● **Set problem**: Can you copy out, word for word, the lines of the records below from the line with "The image size is (1920, 1080). Identify" up to and including the line with "pyautogui.click(x=580, y=438)", and nothing else?

+++++

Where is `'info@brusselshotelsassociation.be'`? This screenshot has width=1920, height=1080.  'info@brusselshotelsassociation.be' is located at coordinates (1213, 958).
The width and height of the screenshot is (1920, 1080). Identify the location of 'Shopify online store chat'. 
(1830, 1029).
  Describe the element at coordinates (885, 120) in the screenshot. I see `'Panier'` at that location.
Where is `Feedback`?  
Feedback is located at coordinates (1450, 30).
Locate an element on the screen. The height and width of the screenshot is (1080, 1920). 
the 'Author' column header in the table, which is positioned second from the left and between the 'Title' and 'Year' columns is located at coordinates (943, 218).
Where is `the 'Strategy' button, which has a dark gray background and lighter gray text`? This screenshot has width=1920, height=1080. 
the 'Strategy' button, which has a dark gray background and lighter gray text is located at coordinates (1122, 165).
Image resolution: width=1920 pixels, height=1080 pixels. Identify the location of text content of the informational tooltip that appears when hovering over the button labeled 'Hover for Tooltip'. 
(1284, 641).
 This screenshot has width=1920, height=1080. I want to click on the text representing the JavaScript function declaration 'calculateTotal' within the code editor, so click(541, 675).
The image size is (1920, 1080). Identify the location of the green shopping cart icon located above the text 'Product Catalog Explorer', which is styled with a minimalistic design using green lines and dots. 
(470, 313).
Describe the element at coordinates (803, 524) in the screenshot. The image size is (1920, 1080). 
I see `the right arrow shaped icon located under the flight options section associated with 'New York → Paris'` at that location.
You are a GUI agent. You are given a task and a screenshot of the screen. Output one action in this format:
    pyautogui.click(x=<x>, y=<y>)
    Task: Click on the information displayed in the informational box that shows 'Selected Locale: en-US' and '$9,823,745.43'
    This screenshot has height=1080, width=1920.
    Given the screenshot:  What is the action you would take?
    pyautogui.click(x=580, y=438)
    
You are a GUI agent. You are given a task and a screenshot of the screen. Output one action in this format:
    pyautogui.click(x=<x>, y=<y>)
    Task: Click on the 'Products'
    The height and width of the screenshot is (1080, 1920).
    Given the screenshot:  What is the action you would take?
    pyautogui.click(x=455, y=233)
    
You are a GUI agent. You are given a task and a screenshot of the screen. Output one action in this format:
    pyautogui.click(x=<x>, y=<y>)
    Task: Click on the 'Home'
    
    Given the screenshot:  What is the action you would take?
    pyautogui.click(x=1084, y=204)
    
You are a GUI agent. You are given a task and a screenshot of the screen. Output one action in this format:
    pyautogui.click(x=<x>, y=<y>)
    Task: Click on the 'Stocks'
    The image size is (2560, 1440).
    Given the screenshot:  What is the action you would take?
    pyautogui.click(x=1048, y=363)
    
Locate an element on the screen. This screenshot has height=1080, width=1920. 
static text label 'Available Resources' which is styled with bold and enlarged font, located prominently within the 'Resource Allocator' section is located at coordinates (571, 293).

+++++

● **Answer to this exercise**:
The image size is (1920, 1080). Identify the location of the green shopping cart icon located above the text 'Product Catalog Explorer', which is styled with a minimalistic design using green lines and dots. 
(470, 313).
Describe the element at coordinates (803, 524) in the screenshot. The image size is (1920, 1080). 
I see `the right arrow shaped icon located under the flight options section associated with 'New York → Paris'` at that location.
You are a GUI agent. You are given a task and a screenshot of the screen. Output one action in this format:
    pyautogui.click(x=<x>, y=<y>)
    Task: Click on the information displayed in the informational box that shows 'Selected Locale: en-US' and '$9,823,745.43'
    This screenshot has height=1080, width=1920.
    Given the screenshot:  What is the action you would take?
    pyautogui.click(x=580, y=438)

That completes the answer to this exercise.